- **SOURCE**:
--- begin ---

Anthony Glees: “The Secrets of the Service” – Safeguarding Liberties

Anthony Glees: The Secrets of the Service. A Story of Soviet Subversion of Western Intelligence.  New York: Carroll & Graf, 1987.  447 pp. Ill.

            In the early chapters of Secrets of the Service, Anthony Glees writes like a fussy professor delivering a lecture to elementary level students.  Pedantically laying out his evidence step by step, he is so determined to be even-handed that the results can be maddening.  Every claim that Soviet subversion did real damage seems to be followed by “Yet on the other hand…” The pace is rather plodding.

            As the book progresses, though, he proves to be less even-handed than at first sight.  Glees sketches out opposing points of view regarding responsibility for intelligence failures, but is hardly agnostic on the matter – he lays the blame squarely with the British intel community, in part because they were simply blind, in part because they willfully avoided their gaze, and in part because they were subverted.  

            In pinning responsibility on them, Glees exculpates Churchill and Eden, saying they underestimated Stalin because of poor intelligence as to his real intentions whereas he was perfectly knowledgeable about theirs.  British intel misled the political elite by giving them an incomplete or overly rosy a view of the Soviet dictator.  This was because they lacked information about real conditions – they simply had too few agents on the ground who could provide it.

--- end ---

- **STORED ROWS**:
--- begin ---

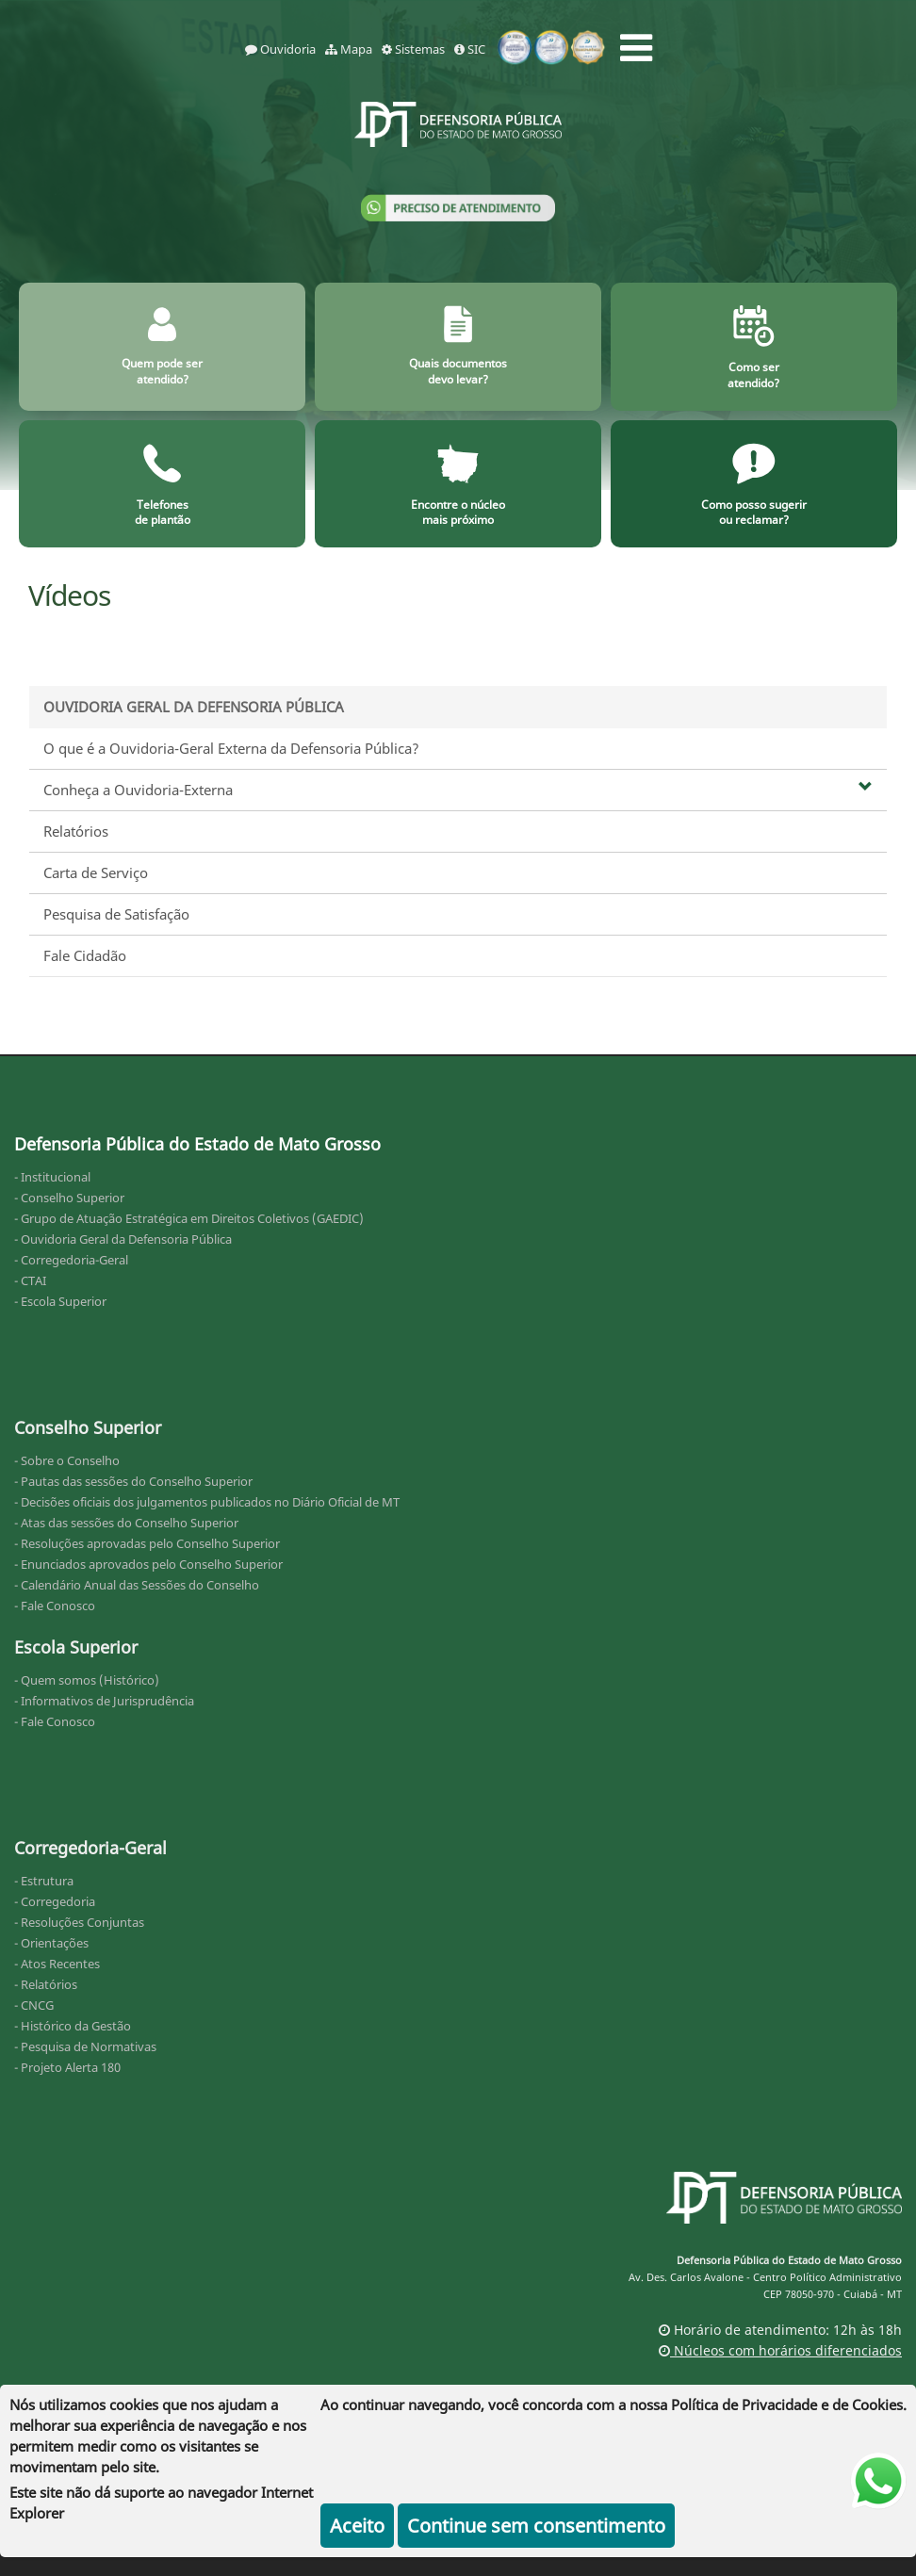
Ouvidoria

--- end ---
--- begin ---

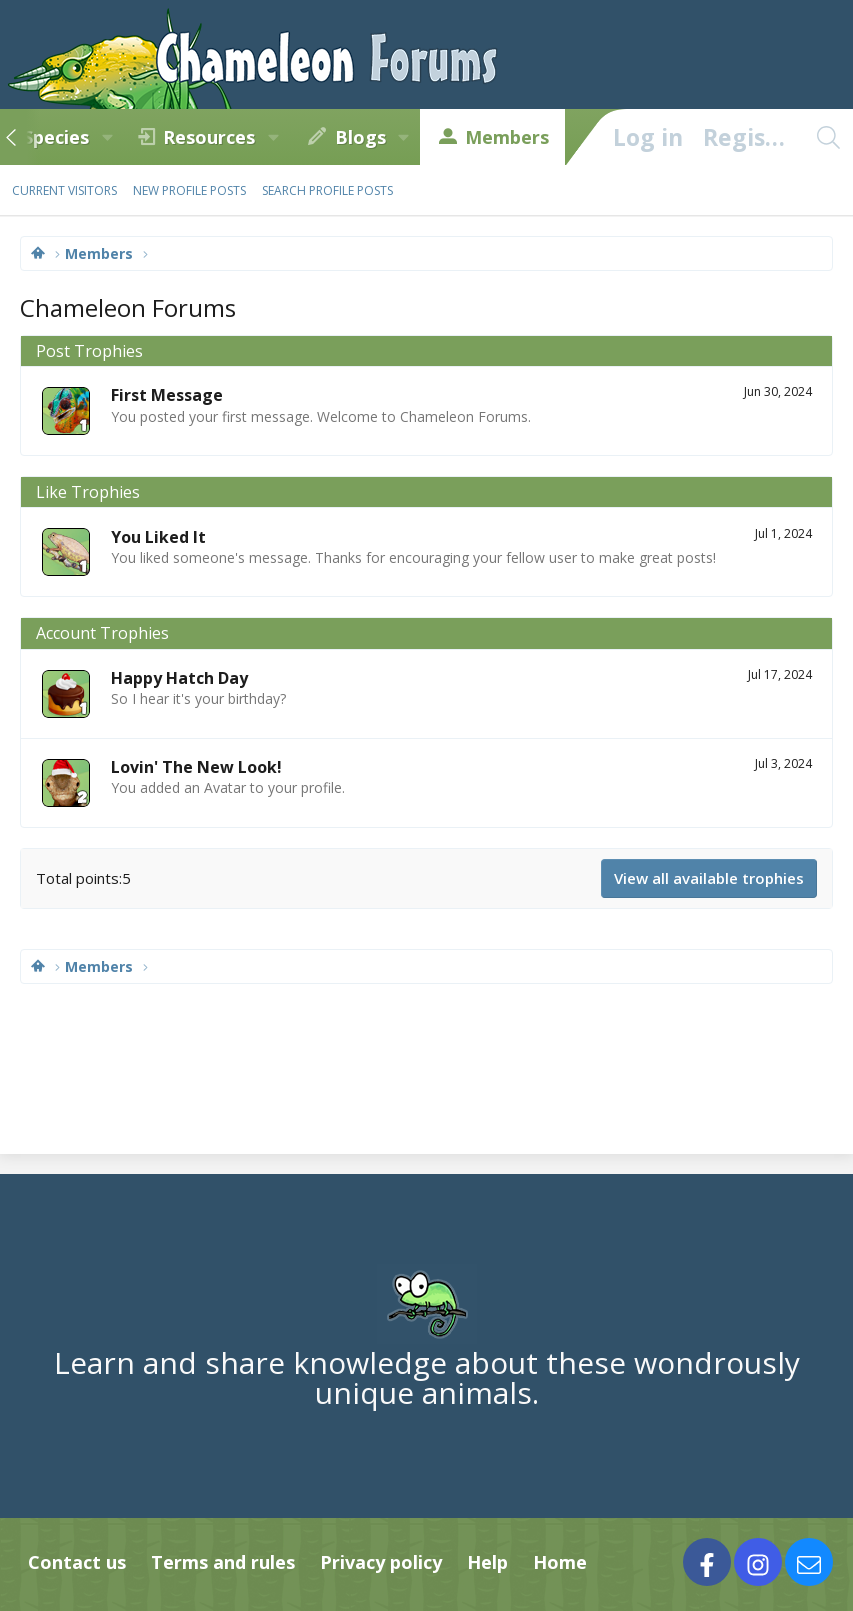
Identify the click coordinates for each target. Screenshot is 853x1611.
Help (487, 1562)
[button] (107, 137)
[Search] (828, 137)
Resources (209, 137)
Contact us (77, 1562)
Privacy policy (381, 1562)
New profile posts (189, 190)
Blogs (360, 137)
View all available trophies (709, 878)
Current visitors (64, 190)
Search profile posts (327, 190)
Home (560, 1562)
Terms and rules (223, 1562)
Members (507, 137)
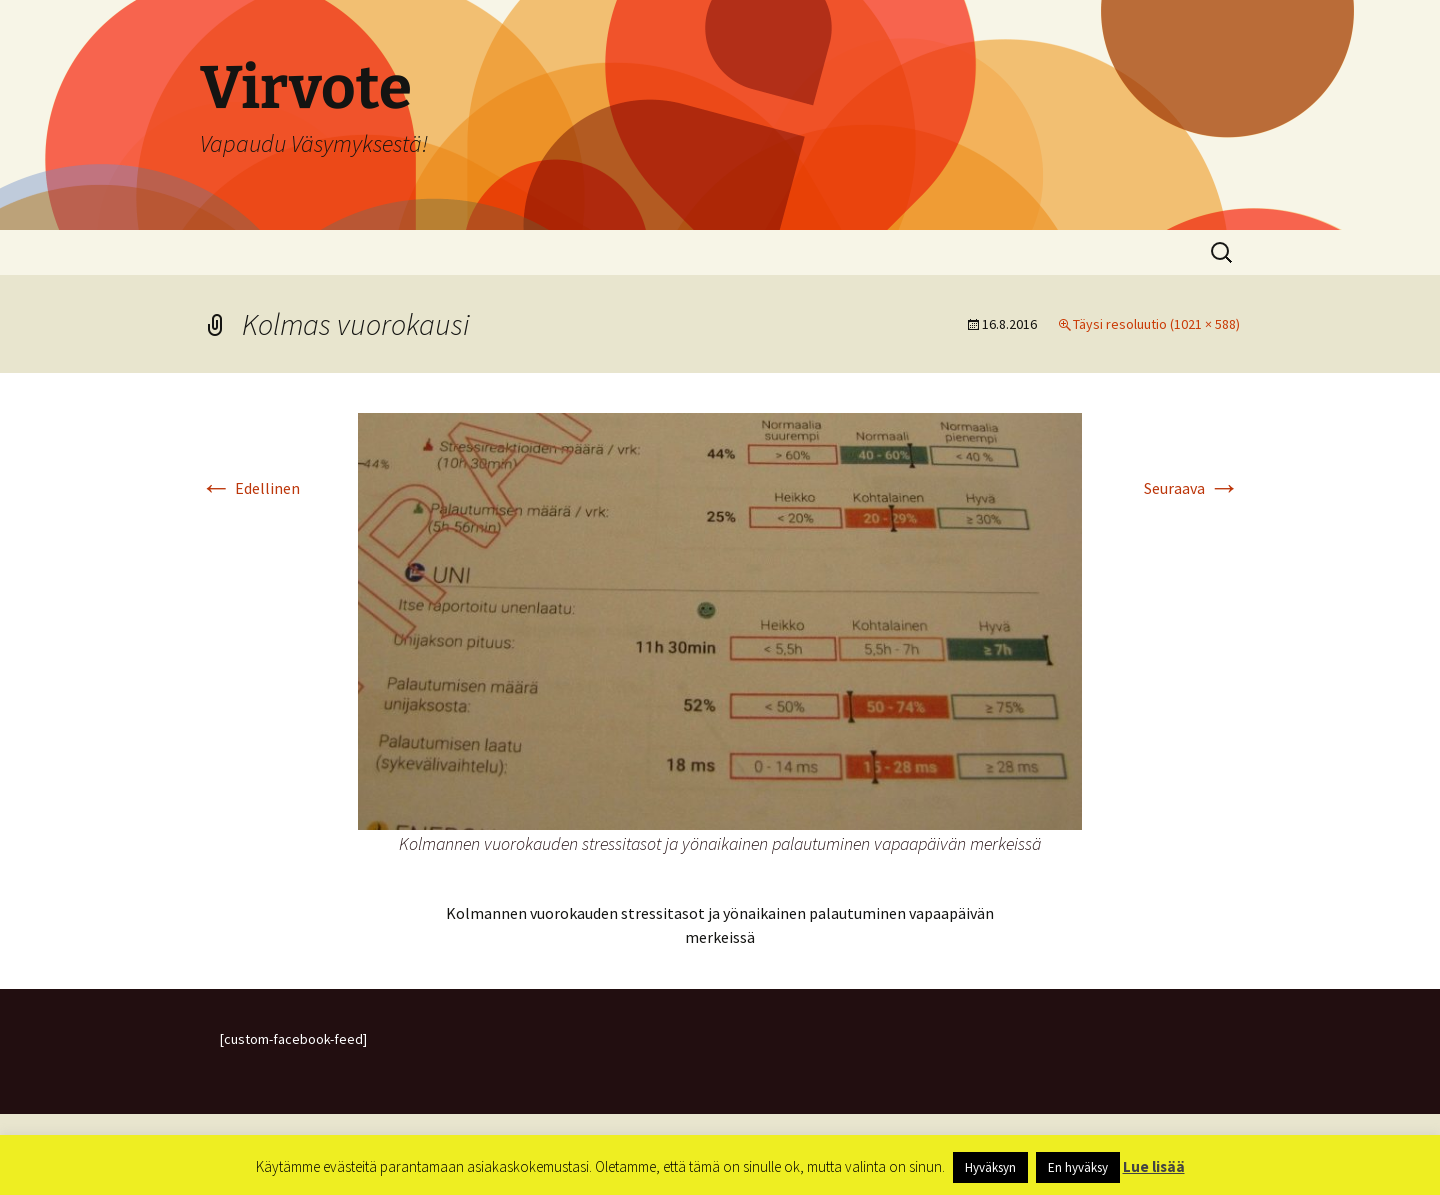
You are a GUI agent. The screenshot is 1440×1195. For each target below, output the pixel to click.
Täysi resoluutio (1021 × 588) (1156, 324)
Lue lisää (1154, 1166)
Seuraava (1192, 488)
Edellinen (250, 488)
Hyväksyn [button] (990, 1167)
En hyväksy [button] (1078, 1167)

--- end ---

- **DIRECTIVE 1**: According to the review of Glees's book, which two British leaders does Glees exculpate?
- **DIRECTIVE 2**: Rescale the click coordinates in the rows, starting at the row that contains "Home (560, 1562)" and stopping after the row that contains "En hyväksy [button] (1078, 1167)". Multiply each coordinate by 1.2, round to whole numbers with halves going up, and write those rows again with the request lines included, leaving out the pictures.

- **CORRECT OUTPUT 1**: Churchill and Eden.

- **CORRECT OUTPUT 2**:
Home (672, 1874)
Terms and rules (268, 1874)
Members (608, 164)
You are a GUI agent. The screenshot is 1440×1195. For each target below, output the pixel to click.
Täysi resoluutio (1021 × 588) (1387, 389)
Lue lisää (1385, 1399)
Seuraava (1430, 586)
Edellinen (300, 586)
Hyväksyn [button] (1188, 1400)
En hyväksy [button] (1294, 1400)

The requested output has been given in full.